Monday 9th August 2010

Emerging markets have been at the forefront of investor sentiment for some time now with their double digit growth through the global recession and a wealth of commodities keeping export afloat.

China and India have outperformed all developed countries over the past few years and are set to lead the world’s recovery from recession. China is tipped to become the world’s largest economy by 2020 and India is set to have the most number of cities with over a million inhabitants.

While Brazil and Russia are behind the immense growth seen by their BRIC counterparts, they have witnessed rising commodity prices and a raise in exports. Brazil has even lent the IMF $14 billion as the country was largely unaffected by the recession which gripped the US and Europe.

However, the BRIC nations are not alone in witnessing great growth within their economies.

The ‘Next 11’, which was coined by Goldman Sachs, are the group of 11 emerging economies with the largest populations outside of the BRICs which are believed to challenge the growth levels of more developed world economies over the next few years. Within this group of 11 HSBC believe that it is the CIVETS which will see the most growth.

CIVETS, not to be confused with the small mammal, but the nations of Colombia, Indonesia, Vietnam, Egypt, Turkey and South Africa have been tipped as the next line of emerging economies to watch over the next few years.
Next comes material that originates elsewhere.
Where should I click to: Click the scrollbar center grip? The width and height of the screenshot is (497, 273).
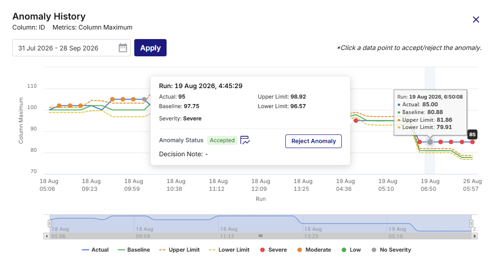tap(260, 236)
According to The Economist’s Intelligence Unit, these countries could see an annualised growth of 4.5% over the next twenty years.

Each of the CIVETS has a relatively diverse economy which is not over reliant of commodities, with the exception of Egypt and all have significant and young populations which will drive the middle classes forward over the next couple of decades.

In addition, none of the CIVETS have hugely inflated current account deficits, although Vietnam is the worst of the six nations. Fiscal deficits of these economies remain low, apart from Egypt which has a GDP deficit of around 80% but record growth is helping to reduce this burden. All six economies emerged from the financial crisis unscathed, even Turkey which was slightly hurt by its position next to Europe.

Although the CIVETS are some way off challenging the BRICs, these next 6 economies will play a progressive part in driving global growth forward.